If we're going to get serious about reform, then, everything points to the need for more far-reaching reforms. And I mean far-reaching. For example, a former Treasury official, Michael Graetz, would substitute a value-added tax for the income tax for most taxpayers, while retaining a corporate income tax at much lower rates and an individual income tax on high-income taxpayers to maintain progressivity.

Alan Viard of the American Enterprise Institute and I would go a different direction. We have developed a plan to replace a large portion from the corporate tax with a tax at ordinary income rates on accrued (not just realized) income of shareholders in publicly traded corporations. The economists Rosanne Altshuler and Harry Grubert have proposed a similar plan, but they would tax capital gains upon realization, with an added charge to offset the advantages of deferral, instead of annually as accrued.

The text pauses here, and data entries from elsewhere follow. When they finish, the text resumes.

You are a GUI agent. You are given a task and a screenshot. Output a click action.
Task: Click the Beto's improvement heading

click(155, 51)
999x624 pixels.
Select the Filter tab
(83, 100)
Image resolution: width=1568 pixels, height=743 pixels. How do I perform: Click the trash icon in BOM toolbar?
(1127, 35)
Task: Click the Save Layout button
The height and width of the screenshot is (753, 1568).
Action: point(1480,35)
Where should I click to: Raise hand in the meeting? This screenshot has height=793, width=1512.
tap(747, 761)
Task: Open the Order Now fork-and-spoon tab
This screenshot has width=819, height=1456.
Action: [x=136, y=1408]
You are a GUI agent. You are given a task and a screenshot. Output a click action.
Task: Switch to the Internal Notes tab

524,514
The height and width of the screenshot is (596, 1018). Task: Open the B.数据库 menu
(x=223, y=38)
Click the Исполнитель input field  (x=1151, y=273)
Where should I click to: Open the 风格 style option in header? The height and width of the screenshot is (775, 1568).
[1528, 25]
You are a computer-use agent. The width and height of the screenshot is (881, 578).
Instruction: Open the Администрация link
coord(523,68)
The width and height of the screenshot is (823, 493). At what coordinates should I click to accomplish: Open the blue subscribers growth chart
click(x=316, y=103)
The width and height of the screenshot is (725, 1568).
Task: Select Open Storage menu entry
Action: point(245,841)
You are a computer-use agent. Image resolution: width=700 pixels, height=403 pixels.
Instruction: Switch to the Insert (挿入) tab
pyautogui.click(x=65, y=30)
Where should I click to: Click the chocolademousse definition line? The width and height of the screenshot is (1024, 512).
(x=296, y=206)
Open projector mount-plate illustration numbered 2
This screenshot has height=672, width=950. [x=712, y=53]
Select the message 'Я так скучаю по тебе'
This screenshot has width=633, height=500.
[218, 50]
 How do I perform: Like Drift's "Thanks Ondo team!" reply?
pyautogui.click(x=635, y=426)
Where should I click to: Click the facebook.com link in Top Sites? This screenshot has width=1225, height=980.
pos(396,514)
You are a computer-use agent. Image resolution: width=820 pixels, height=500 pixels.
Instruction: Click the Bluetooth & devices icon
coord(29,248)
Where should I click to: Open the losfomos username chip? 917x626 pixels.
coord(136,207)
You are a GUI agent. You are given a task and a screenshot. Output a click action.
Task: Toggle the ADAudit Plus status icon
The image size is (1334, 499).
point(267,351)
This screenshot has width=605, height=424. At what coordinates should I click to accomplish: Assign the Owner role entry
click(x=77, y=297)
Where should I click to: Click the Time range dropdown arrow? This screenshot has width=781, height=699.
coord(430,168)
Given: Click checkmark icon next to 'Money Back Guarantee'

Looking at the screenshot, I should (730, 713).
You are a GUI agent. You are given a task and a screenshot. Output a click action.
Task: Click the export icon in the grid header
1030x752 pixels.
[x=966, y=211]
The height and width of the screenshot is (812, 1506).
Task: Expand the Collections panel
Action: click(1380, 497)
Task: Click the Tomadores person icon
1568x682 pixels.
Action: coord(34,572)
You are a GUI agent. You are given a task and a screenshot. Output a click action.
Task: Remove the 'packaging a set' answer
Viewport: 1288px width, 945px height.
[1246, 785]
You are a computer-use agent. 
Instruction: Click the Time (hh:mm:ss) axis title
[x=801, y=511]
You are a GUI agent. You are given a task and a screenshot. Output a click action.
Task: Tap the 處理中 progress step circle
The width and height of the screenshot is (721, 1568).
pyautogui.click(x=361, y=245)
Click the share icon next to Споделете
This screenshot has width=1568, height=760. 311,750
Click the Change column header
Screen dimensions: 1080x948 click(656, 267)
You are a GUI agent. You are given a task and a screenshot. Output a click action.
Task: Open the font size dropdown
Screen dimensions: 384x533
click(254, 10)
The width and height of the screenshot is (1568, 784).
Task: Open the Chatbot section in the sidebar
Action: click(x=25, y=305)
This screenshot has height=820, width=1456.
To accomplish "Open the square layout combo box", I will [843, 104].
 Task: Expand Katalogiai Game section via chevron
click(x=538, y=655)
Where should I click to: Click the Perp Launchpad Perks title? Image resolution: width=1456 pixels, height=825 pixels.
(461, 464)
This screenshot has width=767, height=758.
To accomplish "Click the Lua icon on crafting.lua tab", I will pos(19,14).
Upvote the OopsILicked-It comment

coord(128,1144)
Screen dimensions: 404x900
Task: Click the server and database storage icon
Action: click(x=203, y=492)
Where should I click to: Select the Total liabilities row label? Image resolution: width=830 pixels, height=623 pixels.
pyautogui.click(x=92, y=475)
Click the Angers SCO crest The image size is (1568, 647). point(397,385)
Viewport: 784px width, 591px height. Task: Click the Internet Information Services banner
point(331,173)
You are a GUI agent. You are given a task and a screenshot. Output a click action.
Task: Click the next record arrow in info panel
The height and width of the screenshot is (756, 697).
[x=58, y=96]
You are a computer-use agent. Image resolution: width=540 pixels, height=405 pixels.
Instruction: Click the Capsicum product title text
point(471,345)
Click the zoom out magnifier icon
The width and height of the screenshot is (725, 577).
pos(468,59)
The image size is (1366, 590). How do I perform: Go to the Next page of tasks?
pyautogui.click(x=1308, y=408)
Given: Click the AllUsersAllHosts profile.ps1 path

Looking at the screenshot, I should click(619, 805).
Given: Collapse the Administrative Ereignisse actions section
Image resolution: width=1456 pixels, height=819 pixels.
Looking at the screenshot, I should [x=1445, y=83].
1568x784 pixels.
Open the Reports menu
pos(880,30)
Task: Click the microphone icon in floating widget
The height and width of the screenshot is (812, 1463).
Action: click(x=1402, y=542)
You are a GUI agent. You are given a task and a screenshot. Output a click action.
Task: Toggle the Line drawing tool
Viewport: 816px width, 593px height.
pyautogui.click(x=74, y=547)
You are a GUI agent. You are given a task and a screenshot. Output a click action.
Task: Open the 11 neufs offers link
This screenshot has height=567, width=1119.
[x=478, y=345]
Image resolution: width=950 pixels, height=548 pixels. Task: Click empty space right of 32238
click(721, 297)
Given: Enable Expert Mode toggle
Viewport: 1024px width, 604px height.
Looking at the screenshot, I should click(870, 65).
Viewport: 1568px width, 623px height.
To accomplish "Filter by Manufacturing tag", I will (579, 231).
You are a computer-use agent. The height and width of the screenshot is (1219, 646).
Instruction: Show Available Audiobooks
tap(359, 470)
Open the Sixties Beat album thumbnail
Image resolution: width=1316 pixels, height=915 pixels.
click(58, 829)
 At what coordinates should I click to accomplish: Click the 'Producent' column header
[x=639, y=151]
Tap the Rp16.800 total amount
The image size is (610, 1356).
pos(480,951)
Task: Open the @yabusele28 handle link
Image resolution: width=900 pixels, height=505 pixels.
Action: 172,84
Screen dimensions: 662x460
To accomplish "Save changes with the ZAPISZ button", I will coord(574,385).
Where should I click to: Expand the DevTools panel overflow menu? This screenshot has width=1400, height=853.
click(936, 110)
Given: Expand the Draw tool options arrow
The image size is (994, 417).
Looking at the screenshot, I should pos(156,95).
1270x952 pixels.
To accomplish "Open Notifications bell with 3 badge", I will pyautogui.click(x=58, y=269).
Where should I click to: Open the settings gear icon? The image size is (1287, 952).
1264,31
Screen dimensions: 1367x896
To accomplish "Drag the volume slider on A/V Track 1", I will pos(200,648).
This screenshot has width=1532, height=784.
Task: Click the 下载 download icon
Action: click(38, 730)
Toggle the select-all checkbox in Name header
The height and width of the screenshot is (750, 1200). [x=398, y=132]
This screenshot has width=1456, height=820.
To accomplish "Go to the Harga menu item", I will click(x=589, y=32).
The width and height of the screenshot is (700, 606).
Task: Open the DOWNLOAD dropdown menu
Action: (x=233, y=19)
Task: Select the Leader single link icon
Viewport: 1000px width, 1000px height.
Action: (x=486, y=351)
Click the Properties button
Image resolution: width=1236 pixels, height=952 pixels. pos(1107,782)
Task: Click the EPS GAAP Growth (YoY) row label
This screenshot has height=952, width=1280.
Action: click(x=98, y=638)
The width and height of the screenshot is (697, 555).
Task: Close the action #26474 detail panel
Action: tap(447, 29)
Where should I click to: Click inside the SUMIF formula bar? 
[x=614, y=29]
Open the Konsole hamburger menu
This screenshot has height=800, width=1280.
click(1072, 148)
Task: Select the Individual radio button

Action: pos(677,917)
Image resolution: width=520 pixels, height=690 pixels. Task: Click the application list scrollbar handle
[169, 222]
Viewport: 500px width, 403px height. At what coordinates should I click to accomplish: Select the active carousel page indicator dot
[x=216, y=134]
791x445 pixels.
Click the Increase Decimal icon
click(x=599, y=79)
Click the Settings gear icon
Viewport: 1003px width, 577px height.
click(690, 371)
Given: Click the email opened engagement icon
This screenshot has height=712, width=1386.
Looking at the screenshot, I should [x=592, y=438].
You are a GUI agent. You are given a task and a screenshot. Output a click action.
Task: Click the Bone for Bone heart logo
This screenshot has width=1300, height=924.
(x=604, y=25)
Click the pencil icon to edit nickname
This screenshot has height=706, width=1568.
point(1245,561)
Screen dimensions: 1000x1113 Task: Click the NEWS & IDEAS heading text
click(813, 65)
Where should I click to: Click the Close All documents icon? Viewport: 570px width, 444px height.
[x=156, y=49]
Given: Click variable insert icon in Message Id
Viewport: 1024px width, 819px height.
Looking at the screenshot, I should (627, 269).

Thinking somewhat smaller, Graetz and Alvin Warren have proposed eliminating the double taxation of corporate dividends, an approach that is also being considered by Senate Finance Chairman Orrin Hatch, the Utah Republican. The economist Alan Auerbach has proposed replacing the corporate income tax with a destination-based cash flow tax that would apply to all businesses. A variant of the Auerbach approach, albeit with major differences, has been adopted in a recent proposal by the House Republican Caucus.

While these approaches differ greatly, they all acknowledge the need to rethink the taxation of business income from the ground up. While incremental reforms are usually the better policy approach, the U.S. system for taxing business income has entered a zone of baroque complexity that defies efforts to sync it with both the way businesses are organized in the United States and the growing integration of the global economy. One way or another, something big has to give if we are to tap business income as an equitable and efficient source of taxes.